• Required work:
Pictures excluded, copy all of the data below exactly.

··· Data under study ···

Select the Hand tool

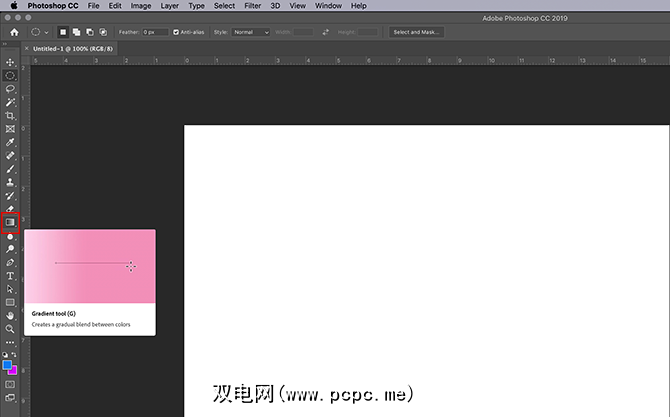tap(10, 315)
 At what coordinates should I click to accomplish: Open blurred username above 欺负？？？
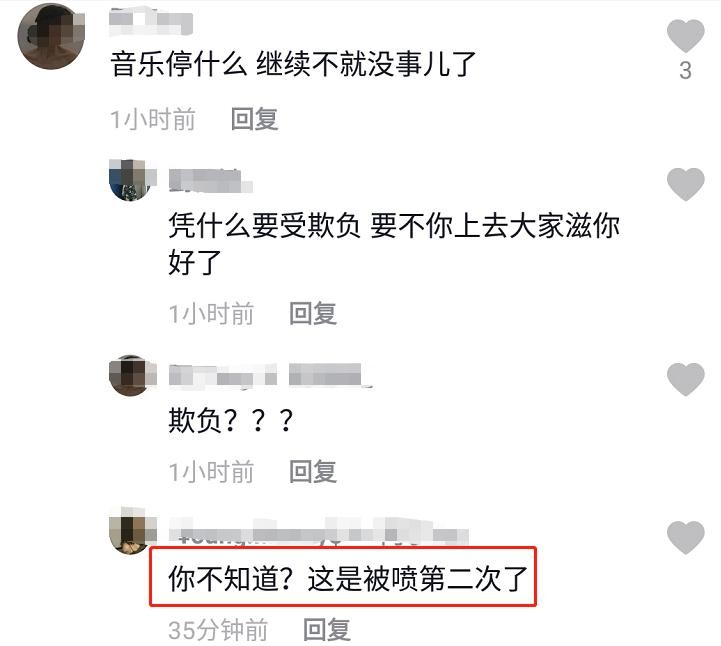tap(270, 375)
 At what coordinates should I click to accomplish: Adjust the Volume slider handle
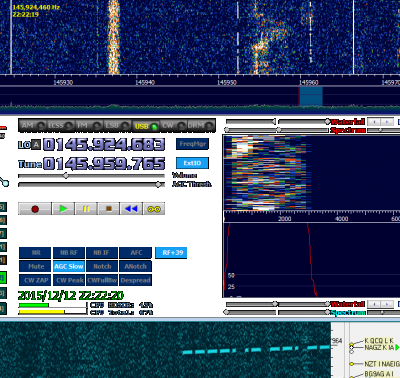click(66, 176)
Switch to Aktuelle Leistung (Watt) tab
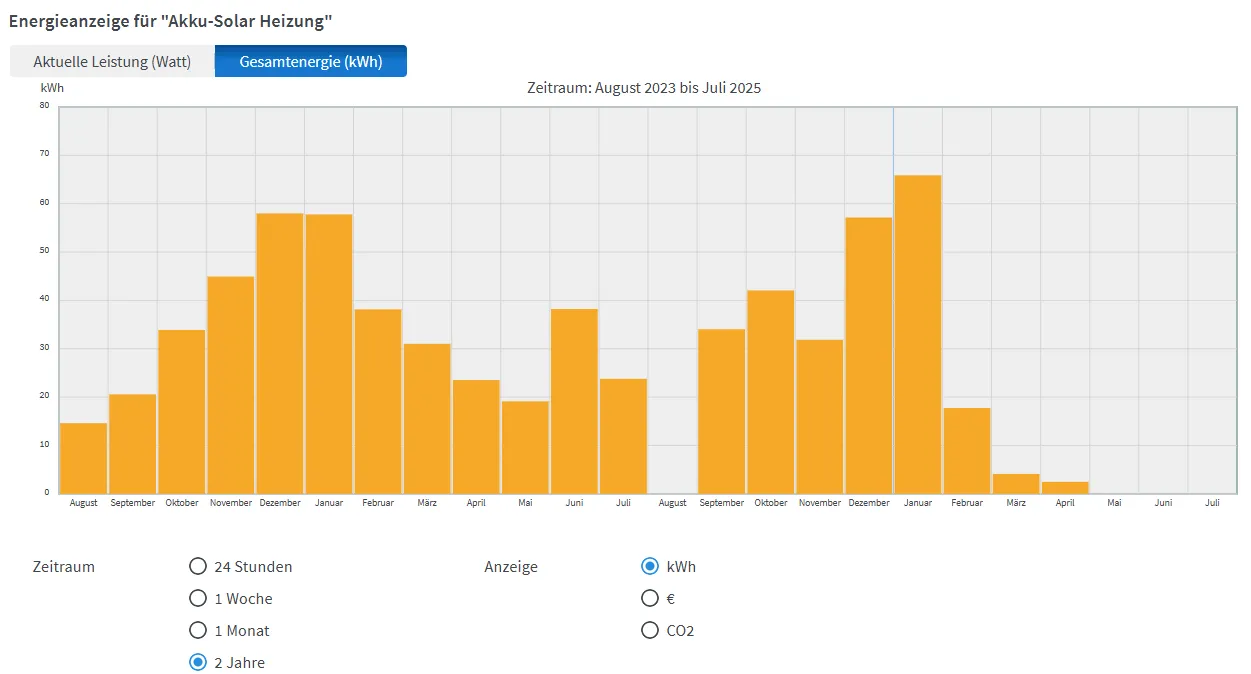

···

• Exercise solution:
Select the Hand tool

tap(10, 315)
 At what coordinates should I click to accomplish: Open blurred username above 欺负？？？
tap(270, 375)
 At what coordinates should I click to accomplish: Adjust the Volume slider handle
click(66, 176)
Switch to Aktuelle Leistung (Watt) tab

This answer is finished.